Is there a way to save highlighted part of a dataframe to an excel?

Question

I'm trying to compare two dataframes (headers same in both of them)and highlighted the data which is not similar in both the frames .

Now I want to print those rows which are highlighted to an excel sheet keeping the headers. And I'm unable to do that

Example output image

Select the rows you want via `.loc`, use the `.to_excel` method — Paul H, Jun 26 '19 at 05:57
How do I select these particular rows .Is there a code snippet or something for me to work on. Forgive me I'm pretty new to this . @PaulH — Murtuza Akhtari, Jun 26 '19 at 06:03
Please copy and paste your dataframe here, and what you tried — U13-Forward, Jun 26 '19 at 06:06
I posted a picture for reference in the question @U9-Forward — Murtuza Akhtari, Jun 26 '19 at 06:09
@MurtuzaAkhtari [NO, pictures are useless](https://meta.stackoverflow.com/questions/285551/why-not-upload-images-of-code-on-so-when-asking-a-question) — U13-Forward, Jun 26 '19 at 06:10
There are *dozens* of questions on stack overflow about selecting rows out of data frames. Do none of them answer that for you? — Paul H, Jun 26 '19 at 14:07

Wytamma Wirth · Accepted Answer · 2019-06-27T09:55:14.857

You can check for differences by comparing each element of each corresponding row (here I use the unique id column to find corresponding rows). If there is a difference you can append it to a new dataframe. Finally save the new dataframe to excel format.

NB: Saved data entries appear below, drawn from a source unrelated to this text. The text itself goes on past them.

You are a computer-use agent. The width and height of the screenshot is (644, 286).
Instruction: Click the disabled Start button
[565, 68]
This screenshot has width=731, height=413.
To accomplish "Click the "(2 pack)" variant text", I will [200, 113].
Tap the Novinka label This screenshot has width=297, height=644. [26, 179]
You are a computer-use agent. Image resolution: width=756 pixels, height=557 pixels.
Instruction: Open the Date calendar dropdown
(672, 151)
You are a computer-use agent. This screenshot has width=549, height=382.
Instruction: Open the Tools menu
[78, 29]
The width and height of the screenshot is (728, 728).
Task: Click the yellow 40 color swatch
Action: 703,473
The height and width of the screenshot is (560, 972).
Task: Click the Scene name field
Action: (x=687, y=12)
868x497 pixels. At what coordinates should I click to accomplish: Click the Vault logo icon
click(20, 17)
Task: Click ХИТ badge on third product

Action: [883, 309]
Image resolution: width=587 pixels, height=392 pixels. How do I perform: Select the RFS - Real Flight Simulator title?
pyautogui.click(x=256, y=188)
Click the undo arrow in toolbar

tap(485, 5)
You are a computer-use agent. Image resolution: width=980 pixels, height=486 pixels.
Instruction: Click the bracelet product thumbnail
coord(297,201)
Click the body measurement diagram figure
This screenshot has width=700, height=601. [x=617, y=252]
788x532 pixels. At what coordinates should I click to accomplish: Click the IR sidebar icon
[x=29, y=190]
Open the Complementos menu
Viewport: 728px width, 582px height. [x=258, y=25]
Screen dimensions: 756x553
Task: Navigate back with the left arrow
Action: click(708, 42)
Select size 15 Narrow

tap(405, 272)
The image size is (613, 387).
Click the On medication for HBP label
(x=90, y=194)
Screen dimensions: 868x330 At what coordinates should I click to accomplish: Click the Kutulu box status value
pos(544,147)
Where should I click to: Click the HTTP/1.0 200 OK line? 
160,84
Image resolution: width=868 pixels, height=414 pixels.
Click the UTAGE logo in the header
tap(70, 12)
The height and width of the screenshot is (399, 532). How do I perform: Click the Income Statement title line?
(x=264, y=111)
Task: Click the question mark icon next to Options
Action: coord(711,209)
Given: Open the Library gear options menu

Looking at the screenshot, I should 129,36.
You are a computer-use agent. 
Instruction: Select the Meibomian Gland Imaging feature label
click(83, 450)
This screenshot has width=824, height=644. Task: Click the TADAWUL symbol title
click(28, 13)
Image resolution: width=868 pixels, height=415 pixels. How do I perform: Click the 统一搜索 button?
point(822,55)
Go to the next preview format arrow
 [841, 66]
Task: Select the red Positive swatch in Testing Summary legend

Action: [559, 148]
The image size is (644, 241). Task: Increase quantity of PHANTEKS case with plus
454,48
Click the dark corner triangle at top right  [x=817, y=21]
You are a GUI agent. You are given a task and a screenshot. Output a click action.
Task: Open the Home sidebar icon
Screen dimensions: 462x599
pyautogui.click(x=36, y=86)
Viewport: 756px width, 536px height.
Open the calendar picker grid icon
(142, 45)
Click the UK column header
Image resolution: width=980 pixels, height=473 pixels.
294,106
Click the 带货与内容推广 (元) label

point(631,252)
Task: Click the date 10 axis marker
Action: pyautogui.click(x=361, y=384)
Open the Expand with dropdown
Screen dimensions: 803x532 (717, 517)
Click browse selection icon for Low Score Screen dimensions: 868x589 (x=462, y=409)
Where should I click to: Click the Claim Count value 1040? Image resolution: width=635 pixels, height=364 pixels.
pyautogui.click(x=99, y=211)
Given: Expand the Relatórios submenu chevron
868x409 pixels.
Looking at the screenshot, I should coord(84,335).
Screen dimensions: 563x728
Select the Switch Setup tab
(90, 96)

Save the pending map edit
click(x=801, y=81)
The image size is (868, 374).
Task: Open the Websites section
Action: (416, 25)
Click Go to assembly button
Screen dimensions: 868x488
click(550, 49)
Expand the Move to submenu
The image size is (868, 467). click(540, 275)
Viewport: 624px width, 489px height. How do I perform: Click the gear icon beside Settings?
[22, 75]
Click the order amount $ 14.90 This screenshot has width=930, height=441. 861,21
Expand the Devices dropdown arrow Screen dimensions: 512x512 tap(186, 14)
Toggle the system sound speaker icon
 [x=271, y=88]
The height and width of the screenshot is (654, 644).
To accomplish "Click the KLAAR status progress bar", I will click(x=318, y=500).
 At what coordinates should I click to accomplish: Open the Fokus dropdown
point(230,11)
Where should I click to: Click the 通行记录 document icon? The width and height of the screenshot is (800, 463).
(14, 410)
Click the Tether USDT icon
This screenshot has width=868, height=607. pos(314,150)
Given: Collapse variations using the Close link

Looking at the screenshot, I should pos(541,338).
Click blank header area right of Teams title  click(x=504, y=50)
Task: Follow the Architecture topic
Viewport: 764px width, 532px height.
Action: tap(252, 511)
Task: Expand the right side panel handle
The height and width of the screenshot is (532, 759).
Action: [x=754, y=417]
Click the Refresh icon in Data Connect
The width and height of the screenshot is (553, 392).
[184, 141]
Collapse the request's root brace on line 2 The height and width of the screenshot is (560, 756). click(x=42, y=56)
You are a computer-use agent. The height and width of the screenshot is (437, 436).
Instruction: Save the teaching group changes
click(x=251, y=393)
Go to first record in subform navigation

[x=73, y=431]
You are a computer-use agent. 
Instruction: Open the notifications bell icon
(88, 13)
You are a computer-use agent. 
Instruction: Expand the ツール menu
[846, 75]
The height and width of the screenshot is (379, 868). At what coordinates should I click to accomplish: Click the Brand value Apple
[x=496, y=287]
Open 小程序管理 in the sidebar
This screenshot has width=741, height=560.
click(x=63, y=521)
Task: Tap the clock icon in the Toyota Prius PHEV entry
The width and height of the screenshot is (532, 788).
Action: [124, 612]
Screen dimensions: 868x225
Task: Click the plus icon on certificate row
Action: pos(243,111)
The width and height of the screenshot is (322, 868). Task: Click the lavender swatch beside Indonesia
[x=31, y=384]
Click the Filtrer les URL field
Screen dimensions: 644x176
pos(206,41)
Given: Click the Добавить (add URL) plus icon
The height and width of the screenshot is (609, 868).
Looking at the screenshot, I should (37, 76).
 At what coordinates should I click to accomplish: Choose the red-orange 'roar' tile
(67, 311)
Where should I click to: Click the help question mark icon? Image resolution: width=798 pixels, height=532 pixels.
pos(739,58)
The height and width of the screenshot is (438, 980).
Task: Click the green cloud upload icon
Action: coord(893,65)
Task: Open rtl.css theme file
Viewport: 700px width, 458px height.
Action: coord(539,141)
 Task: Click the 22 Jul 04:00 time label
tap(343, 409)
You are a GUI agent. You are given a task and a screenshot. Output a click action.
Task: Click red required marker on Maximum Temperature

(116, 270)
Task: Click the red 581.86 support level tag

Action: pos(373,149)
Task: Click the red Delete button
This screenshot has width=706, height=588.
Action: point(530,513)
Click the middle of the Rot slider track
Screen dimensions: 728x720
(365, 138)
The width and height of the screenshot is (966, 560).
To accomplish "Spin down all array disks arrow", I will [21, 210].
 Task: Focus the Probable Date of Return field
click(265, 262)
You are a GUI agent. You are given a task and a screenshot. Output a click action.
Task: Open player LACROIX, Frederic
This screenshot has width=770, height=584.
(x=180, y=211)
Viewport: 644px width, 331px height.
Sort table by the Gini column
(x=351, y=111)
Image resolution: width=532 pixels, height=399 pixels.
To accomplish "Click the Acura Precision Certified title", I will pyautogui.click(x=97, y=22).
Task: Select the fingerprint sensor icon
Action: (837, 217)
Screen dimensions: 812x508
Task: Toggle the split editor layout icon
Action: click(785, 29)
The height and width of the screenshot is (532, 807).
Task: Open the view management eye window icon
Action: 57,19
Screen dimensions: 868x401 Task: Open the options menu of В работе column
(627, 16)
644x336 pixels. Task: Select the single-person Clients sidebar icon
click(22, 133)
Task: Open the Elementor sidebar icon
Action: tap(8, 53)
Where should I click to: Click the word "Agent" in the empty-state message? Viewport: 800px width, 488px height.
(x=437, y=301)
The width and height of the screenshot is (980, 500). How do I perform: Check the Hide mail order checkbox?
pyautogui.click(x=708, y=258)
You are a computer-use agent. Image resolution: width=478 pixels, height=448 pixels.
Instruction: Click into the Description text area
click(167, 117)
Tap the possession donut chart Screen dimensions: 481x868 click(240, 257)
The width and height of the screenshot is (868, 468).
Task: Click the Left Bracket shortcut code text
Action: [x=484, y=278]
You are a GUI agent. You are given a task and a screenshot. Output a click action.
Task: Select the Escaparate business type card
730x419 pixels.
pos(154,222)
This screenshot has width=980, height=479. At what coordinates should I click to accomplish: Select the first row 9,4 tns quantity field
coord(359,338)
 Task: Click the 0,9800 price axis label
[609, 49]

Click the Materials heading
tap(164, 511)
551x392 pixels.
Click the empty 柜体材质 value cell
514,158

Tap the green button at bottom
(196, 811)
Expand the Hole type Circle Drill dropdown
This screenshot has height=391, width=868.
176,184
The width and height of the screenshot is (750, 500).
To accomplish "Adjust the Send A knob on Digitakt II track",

df_differnt_rows = pd.DataFrame(columns=['id','B','C'])
df1 = pd.DataFrame([[1,2,3],[2,2,3],[3,2,3]], columns=['id','B','C'])
df2 = pd.DataFrame([[1,2,3],[2,"different",2],[3,2,3]], columns=['id','B','C'])

for i, row in df1.iterrows():
  compare_row = df2.loc[df2['id'] == row['id']].iloc[0]
  if all(row == compare_row):
      continue
  df_differnt_rows = df_differnt_rows.append(compare_row)

This produces another df that has all the rows that are different between df1 and df2.

print(df_differnt_rows)

    id  B           C
1   2   different   2

Save using .to_excel() method:

df_differnt_rows.to_excel('df_differnt_rows.xlsx')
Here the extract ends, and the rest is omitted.